### Brief
Retype the items exactly, beginning with the line that contains "Task: Click the smiley icon for いいね！履歴" and continuing through the line that contains "click(x=752, y=510)", including both of those lines.

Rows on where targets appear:
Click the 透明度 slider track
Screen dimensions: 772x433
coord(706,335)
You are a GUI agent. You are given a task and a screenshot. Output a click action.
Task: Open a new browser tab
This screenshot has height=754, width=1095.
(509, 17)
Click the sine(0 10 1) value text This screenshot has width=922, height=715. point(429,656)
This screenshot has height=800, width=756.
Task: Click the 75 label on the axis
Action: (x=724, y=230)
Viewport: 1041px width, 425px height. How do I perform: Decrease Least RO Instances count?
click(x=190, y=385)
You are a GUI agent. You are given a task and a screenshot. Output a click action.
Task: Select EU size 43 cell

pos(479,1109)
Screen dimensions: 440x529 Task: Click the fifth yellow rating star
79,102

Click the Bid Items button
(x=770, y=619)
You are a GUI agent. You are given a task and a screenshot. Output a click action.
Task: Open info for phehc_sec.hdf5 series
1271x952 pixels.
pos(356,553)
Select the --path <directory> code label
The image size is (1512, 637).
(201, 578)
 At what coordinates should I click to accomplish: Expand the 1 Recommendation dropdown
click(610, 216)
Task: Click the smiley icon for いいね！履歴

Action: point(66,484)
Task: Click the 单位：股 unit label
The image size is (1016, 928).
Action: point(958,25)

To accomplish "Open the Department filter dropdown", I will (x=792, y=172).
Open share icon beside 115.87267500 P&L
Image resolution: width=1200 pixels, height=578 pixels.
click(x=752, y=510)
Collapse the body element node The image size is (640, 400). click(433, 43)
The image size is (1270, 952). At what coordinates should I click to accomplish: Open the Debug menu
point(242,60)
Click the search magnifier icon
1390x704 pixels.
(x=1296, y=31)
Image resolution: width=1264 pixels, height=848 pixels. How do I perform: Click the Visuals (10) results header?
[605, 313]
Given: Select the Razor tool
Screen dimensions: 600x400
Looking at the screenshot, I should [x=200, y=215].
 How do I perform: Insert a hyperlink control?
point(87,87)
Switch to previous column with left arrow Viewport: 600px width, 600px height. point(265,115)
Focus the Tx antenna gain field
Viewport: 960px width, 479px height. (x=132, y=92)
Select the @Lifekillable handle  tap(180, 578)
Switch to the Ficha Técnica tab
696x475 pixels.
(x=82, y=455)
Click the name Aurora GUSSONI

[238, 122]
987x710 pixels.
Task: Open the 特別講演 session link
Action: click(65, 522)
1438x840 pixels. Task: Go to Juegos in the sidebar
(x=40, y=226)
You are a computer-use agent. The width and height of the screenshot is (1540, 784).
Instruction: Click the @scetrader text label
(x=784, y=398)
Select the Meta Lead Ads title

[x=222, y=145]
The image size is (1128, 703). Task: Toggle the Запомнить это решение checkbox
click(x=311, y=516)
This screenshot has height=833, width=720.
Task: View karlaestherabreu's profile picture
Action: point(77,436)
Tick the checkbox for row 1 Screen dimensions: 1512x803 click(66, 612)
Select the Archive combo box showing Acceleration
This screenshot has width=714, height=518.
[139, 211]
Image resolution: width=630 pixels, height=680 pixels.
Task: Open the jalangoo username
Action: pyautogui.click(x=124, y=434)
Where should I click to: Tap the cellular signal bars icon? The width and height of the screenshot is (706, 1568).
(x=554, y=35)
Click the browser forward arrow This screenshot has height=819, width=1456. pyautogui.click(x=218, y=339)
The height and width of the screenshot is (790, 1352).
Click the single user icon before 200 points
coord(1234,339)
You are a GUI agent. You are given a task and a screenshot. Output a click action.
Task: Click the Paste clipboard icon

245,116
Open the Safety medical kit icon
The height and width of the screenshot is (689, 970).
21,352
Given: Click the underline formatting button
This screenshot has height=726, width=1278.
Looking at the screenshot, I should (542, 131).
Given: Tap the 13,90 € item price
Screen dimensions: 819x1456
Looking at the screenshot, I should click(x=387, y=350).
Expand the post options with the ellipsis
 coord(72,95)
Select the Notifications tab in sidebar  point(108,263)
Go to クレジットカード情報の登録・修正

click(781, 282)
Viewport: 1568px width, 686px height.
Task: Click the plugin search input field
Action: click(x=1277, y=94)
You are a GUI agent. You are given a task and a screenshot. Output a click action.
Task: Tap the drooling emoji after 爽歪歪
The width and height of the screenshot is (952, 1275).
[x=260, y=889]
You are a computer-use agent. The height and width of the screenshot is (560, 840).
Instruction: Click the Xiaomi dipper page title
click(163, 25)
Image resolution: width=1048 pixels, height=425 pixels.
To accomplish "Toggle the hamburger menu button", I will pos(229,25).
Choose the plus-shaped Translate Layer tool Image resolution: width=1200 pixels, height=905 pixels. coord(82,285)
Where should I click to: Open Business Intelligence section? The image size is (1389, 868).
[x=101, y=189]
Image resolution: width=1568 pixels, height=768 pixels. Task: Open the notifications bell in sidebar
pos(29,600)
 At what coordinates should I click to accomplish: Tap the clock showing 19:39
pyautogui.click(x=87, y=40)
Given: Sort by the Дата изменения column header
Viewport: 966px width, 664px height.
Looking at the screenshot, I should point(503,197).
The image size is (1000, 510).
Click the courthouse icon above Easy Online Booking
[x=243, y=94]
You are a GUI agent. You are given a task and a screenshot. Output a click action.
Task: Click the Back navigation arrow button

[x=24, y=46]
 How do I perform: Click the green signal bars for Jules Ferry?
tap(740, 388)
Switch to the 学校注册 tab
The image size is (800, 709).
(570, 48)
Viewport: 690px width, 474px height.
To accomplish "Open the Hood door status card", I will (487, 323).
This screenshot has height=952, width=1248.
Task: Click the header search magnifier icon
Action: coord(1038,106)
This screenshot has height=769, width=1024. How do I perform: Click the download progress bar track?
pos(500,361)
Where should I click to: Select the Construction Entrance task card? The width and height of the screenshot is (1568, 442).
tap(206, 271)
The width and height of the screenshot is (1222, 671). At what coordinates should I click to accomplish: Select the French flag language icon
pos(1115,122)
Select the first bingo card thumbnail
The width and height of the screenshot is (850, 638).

### Solution
Task: Click the smiley icon for いいね！履歴

Action: point(66,484)
Task: Click the 单位：股 unit label
The image size is (1016, 928).
Action: point(958,25)

To accomplish "Open the Department filter dropdown", I will (x=792, y=172).
Open share icon beside 115.87267500 P&L
Image resolution: width=1200 pixels, height=578 pixels.
click(x=752, y=510)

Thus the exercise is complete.